_RAW DATA_:
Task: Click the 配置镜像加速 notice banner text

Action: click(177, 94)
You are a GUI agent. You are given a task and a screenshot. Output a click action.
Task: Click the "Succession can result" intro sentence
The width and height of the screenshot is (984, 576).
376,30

_ASSIGNMENT_: Each record shown above must be printed once more, exactly.

_ANSWER BOX_:
Task: Click the 配置镜像加速 notice banner text

Action: click(177, 94)
You are a GUI agent. You are given a task and a screenshot. Output a click action.
Task: Click the "Succession can result" intro sentence
The width and height of the screenshot is (984, 576).
376,30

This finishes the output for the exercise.